**** Data for this exercise ****
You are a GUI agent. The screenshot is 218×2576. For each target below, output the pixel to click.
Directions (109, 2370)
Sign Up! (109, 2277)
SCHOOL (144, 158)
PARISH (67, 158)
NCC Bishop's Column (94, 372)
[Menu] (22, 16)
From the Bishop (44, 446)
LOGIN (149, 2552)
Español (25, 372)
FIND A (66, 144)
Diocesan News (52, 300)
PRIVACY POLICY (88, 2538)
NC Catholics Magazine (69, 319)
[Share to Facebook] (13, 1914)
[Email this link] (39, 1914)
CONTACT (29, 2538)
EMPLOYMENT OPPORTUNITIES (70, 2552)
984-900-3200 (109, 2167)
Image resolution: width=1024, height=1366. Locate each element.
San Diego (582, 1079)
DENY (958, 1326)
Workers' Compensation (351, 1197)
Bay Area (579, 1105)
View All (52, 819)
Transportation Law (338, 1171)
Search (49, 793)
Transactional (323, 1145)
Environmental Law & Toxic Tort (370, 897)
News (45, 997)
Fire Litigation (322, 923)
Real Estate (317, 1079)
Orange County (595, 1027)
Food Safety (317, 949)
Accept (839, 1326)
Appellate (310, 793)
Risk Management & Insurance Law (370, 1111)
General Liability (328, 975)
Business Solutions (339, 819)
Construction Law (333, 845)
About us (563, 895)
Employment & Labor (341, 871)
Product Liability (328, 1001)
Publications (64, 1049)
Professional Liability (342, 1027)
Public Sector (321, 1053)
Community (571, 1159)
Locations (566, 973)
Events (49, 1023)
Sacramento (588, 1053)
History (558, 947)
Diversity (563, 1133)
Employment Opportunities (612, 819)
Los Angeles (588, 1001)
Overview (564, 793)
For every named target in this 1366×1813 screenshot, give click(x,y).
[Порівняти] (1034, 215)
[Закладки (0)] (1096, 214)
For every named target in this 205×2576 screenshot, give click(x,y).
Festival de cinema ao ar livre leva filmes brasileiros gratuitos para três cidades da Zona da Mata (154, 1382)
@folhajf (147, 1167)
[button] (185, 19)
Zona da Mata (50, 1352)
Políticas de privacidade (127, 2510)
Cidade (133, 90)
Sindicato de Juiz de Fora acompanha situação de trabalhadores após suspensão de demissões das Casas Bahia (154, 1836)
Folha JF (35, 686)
****
Set down the line that contains "Real Estate (317, 1079)" exactly. Do the same for each later line of the data, through the end, and add nothing.

Real Estate (317, 1079)
Orange County (595, 1027)
Food Safety (317, 949)
Accept (839, 1326)
Appellate (310, 793)
Risk Management & Insurance Law (370, 1111)
General Liability (328, 975)
Business Solutions (339, 819)
Construction Law (333, 845)
About us (563, 895)
Employment & Labor (341, 871)
Product Liability (328, 1001)
Publications (64, 1049)
Professional Liability (342, 1027)
Public Sector (321, 1053)
Community (571, 1159)
Locations (566, 973)
Events (49, 1023)
Sacramento (588, 1053)
History (558, 947)
Diversity (563, 1133)
Employment Opportunities (612, 819)
Los Angeles (588, 1001)
Overview (564, 793)
For every named target in this 1366×1813 screenshot, give click(x,y).
[Порівняти] (1034, 215)
[Закладки (0)] (1096, 214)
For every named target in this 205×2576 screenshot, give click(x,y).
Festival de cinema ao ar livre leva filmes brasileiros gratuitos para três cidades da Zona da Mata (154, 1382)
@folhajf (147, 1167)
[button] (185, 19)
Zona da Mata (50, 1352)
Políticas de privacidade (127, 2510)
Cidade (133, 90)
Sindicato de Juiz de Fora acompanha situação de trabalhadores após suspensão de demissões das Casas Bahia (154, 1836)
Folha JF (35, 686)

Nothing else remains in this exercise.